Now add, say, 30 more pool noodles, 20 more pool chairs and a flock of rubber ducks. There isn't as much space to move around and your pool experience isn't quite as enjoyable if you're constantly maneuvering around these various obstacles. Not only that, maybe all that flotsam and jetsam finds its way to the pool skimmers and drains, covering or clogging them up. If that happens — and you don't take time to address the problem — the pool system won't be able to effectively circulate clean, safe water for you to swim in. 
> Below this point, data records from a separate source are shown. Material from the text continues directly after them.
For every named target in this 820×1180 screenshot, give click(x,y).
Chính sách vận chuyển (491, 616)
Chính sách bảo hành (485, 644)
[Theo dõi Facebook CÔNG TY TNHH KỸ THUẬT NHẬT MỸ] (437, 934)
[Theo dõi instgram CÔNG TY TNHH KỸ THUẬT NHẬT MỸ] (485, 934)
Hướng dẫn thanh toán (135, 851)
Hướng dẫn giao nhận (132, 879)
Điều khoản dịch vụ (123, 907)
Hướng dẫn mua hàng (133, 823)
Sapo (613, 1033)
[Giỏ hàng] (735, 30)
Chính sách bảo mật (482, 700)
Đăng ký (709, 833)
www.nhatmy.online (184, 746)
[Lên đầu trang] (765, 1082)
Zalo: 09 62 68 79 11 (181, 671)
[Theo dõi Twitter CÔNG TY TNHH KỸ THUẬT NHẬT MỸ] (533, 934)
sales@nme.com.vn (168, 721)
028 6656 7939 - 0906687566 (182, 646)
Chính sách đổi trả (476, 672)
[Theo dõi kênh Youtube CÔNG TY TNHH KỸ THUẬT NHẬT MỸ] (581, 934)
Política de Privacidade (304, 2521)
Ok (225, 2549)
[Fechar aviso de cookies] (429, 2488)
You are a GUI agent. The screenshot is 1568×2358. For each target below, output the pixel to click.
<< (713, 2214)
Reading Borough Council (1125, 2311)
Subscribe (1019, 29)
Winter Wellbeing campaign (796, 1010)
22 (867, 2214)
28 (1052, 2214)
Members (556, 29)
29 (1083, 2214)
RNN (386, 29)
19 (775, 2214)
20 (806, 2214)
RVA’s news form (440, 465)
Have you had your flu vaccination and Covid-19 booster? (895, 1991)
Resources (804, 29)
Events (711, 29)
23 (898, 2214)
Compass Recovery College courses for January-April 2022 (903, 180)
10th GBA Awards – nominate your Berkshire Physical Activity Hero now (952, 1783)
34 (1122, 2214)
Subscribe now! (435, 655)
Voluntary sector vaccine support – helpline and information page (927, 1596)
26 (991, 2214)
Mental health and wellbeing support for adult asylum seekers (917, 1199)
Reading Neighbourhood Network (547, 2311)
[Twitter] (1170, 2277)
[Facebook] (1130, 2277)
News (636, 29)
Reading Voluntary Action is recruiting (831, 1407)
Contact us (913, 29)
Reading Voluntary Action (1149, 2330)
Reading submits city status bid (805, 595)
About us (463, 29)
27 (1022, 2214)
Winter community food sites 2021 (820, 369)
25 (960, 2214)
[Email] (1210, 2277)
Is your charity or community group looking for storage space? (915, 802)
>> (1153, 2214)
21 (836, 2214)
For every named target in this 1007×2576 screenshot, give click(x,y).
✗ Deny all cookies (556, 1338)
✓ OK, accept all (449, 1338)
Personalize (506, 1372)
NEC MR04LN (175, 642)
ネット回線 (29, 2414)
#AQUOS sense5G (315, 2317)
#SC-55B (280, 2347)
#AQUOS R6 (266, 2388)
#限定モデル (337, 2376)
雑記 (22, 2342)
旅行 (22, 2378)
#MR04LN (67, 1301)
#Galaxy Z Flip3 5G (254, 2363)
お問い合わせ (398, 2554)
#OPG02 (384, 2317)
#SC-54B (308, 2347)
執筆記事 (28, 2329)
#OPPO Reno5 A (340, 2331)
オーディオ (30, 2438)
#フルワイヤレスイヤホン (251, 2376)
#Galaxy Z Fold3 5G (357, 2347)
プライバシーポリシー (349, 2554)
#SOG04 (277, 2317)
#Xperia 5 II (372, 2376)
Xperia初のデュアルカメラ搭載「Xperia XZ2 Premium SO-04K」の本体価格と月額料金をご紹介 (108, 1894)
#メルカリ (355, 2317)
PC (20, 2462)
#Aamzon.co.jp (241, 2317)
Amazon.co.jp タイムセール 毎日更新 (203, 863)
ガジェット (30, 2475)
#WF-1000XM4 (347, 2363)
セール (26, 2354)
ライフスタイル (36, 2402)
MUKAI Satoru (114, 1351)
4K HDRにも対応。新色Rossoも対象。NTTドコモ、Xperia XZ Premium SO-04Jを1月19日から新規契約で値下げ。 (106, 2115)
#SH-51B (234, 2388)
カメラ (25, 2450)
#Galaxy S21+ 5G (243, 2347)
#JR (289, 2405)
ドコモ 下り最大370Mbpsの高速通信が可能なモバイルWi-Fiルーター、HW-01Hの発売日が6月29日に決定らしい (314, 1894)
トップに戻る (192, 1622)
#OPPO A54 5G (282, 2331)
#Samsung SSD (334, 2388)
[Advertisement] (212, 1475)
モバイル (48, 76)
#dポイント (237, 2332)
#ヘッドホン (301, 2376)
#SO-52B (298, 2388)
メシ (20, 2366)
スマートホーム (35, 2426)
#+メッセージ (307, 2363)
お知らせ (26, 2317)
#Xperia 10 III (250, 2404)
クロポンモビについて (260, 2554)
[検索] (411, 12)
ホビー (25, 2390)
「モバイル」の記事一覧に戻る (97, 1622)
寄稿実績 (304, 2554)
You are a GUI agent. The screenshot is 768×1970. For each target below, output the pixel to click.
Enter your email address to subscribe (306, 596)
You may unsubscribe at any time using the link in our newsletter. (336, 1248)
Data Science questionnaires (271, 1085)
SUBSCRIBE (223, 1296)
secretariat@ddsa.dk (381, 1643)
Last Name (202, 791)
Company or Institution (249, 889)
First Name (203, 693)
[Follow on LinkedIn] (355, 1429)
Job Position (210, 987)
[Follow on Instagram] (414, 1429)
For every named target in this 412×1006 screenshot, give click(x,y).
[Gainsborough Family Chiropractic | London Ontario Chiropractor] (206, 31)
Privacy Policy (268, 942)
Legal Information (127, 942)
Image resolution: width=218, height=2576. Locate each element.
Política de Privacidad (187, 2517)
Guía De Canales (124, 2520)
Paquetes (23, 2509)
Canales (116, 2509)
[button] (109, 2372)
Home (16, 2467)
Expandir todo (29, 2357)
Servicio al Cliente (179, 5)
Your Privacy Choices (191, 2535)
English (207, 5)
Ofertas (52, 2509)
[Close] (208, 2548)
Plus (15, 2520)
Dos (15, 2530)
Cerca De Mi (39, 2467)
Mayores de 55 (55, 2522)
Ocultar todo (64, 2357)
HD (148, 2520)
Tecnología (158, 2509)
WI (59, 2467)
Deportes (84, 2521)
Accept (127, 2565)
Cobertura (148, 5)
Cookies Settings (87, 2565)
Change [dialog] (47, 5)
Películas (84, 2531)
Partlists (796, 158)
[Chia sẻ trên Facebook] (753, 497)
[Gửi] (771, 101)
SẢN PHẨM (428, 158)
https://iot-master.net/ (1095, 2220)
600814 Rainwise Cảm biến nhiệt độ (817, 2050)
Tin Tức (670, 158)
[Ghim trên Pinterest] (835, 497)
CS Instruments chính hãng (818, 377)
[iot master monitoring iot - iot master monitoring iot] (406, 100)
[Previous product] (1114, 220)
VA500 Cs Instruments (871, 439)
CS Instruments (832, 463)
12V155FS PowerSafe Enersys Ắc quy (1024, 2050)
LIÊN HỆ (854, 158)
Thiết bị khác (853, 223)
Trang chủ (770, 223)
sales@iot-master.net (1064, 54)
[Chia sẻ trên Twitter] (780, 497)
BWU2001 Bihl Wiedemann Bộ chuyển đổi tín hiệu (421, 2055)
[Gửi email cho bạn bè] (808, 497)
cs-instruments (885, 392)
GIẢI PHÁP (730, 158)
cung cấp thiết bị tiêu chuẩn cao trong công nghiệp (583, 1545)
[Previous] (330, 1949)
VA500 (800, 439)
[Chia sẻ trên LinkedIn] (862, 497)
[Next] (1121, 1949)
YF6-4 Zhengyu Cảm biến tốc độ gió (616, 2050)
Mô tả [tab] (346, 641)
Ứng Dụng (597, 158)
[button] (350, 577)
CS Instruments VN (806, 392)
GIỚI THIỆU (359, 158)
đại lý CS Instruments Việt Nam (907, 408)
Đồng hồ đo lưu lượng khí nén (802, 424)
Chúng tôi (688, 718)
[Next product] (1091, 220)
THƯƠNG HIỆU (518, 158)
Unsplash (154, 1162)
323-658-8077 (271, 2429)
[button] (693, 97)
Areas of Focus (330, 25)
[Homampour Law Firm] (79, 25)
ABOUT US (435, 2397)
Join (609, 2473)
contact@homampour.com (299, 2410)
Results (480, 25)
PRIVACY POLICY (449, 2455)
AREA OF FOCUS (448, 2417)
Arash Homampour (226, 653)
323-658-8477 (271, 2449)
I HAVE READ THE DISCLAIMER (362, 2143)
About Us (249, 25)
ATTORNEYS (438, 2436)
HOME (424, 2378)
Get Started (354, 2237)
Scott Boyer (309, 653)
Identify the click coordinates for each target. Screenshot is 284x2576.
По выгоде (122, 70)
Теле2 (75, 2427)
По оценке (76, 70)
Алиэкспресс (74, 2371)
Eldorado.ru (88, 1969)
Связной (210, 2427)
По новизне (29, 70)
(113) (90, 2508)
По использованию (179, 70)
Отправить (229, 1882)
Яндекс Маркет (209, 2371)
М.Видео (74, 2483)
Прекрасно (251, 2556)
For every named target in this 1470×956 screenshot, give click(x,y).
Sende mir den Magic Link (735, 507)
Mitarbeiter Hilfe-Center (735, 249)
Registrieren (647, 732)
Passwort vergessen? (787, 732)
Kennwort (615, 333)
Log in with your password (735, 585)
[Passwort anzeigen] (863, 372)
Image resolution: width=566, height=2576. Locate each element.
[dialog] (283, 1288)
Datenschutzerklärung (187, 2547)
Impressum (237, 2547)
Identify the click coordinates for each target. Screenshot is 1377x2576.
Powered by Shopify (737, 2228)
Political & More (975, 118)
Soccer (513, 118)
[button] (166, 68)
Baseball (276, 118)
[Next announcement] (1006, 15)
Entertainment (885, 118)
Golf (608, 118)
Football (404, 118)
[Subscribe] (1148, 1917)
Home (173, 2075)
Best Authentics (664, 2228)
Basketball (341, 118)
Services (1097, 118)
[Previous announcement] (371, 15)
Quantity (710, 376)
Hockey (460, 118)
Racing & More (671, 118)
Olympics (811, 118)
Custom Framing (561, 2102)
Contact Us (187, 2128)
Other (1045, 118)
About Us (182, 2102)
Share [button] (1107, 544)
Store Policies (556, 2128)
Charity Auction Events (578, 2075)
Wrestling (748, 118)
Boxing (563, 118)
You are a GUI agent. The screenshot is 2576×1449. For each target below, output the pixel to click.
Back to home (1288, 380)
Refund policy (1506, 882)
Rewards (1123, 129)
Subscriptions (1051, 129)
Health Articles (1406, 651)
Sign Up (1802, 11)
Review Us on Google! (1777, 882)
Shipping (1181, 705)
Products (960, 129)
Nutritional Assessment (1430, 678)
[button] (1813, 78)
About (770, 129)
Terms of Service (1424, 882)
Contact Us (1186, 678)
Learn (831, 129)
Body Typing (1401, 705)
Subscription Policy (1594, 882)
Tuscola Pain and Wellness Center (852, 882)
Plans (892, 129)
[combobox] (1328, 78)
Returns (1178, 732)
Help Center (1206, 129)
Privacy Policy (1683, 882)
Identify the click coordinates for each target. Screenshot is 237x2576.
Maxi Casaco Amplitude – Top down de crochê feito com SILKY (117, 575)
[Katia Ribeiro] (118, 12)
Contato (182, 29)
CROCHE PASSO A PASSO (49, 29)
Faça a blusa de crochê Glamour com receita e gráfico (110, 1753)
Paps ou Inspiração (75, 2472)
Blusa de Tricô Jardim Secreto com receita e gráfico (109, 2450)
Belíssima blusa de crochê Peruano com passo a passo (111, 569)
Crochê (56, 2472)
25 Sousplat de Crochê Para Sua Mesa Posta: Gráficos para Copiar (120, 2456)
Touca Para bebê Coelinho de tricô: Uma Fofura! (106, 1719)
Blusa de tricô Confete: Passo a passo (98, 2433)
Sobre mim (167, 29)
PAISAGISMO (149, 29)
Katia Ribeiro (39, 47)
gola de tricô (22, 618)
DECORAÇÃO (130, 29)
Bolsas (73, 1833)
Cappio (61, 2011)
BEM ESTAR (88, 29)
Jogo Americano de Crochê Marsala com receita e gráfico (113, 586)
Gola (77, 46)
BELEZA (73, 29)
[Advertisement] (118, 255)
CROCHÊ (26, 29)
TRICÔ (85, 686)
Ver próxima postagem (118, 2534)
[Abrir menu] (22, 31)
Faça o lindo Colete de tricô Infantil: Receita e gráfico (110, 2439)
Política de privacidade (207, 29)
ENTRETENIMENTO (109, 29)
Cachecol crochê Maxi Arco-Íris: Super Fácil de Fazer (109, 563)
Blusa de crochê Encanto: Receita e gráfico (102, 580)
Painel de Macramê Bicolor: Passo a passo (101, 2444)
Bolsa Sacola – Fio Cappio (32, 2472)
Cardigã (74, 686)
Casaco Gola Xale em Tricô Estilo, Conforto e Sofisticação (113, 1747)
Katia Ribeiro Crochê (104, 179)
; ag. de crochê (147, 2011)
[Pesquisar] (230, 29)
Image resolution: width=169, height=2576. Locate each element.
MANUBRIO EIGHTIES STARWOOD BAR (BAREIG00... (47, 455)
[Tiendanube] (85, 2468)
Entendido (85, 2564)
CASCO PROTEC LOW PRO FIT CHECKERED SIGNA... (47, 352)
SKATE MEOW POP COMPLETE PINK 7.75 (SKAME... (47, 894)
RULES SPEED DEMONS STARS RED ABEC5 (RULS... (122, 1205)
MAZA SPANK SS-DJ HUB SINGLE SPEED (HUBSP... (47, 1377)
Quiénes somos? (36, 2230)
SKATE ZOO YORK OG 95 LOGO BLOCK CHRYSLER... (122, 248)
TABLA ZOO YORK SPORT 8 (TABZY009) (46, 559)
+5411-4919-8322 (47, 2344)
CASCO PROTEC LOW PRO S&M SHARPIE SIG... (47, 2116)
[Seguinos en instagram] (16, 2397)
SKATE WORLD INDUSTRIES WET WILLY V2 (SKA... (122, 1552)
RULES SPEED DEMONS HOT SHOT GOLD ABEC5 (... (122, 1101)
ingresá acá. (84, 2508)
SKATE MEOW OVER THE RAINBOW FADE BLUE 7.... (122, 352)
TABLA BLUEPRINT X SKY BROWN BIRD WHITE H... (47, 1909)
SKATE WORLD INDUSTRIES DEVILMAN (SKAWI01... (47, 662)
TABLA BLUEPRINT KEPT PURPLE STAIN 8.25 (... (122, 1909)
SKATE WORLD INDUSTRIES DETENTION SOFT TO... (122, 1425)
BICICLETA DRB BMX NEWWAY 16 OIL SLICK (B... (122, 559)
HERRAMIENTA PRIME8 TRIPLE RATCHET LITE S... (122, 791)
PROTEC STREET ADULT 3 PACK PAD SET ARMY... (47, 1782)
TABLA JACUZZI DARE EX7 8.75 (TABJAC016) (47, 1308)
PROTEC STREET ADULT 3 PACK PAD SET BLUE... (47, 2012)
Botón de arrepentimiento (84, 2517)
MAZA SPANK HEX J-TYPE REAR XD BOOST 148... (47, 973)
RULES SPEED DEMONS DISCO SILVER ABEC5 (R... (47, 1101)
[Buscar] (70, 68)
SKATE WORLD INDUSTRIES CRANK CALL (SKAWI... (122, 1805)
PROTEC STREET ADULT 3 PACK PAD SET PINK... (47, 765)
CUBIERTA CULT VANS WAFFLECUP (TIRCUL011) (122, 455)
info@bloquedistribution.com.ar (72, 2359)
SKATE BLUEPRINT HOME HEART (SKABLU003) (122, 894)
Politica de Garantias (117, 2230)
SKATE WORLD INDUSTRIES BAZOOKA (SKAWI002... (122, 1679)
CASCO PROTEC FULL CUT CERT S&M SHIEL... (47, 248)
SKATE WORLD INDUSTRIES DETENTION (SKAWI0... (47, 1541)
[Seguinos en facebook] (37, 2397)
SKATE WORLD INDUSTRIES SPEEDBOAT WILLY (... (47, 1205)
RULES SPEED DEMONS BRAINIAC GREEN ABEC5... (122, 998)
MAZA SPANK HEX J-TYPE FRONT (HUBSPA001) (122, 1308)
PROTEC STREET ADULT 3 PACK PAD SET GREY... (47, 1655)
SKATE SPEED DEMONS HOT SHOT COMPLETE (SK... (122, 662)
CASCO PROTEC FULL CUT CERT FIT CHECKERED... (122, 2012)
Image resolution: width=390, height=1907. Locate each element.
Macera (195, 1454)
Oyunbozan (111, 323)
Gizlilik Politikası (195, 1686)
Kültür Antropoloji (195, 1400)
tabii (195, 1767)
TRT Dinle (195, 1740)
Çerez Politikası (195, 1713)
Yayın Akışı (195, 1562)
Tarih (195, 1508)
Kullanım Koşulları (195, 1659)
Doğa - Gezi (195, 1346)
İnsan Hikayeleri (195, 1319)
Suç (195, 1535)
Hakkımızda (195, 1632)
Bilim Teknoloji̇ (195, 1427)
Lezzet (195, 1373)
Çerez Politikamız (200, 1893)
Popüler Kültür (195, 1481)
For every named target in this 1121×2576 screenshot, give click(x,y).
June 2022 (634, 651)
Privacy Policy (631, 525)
Meanwhile, if TDS gets too high in your cooling tower system, that means those solids could lead to corrosion, deposition of scale and microbial growth. That, in turn, contributes to lower heat-transfer capacity and a less efficient system. 

Water Balance/Mass Balance

Your make-up equals evaporation plus blowdown. 

Windage

Water lost from the cooling tower system when winds blows water droplets out of the cooling tower.